◆ What the task asks
Find the line containing "Image resolution: width=1000" in the records below. Copy exactly that line and each one after it, ending at the line containing "The height and width of the screenshot is (774, 1073).", and nothing more.

Excerpts from a dataset:
((

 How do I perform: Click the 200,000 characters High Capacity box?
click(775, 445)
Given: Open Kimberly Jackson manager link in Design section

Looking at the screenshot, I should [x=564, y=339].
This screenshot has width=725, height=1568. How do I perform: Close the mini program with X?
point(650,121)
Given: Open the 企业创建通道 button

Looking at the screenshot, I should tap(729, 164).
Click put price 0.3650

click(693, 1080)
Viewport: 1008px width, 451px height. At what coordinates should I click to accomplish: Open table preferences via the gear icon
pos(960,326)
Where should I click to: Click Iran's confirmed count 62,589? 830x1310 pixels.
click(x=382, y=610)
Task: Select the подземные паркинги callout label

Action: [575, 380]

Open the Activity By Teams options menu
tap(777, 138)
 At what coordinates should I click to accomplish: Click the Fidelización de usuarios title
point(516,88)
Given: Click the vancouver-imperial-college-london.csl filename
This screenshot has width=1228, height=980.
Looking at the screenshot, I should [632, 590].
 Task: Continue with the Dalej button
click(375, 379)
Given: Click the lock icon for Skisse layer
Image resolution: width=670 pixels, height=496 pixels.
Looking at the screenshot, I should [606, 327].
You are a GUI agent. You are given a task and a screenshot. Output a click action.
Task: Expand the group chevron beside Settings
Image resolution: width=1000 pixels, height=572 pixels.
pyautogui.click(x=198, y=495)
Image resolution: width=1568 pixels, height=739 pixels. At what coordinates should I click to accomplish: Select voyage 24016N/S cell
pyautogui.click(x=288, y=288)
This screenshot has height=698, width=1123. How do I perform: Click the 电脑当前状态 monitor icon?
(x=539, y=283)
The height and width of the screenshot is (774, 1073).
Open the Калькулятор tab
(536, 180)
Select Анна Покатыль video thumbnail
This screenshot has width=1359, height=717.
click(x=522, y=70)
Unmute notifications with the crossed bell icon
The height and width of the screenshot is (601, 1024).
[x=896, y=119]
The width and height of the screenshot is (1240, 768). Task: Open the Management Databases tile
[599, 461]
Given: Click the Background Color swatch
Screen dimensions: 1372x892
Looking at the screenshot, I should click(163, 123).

))

◆ Your solution
Image resolution: width=1000 pixels, height=572 pixels.
pyautogui.click(x=198, y=495)
Image resolution: width=1568 pixels, height=739 pixels. At what coordinates should I click to accomplish: Select voyage 24016N/S cell
pyautogui.click(x=288, y=288)
This screenshot has height=698, width=1123. How do I perform: Click the 电脑当前状态 monitor icon?
(x=539, y=283)
The height and width of the screenshot is (774, 1073).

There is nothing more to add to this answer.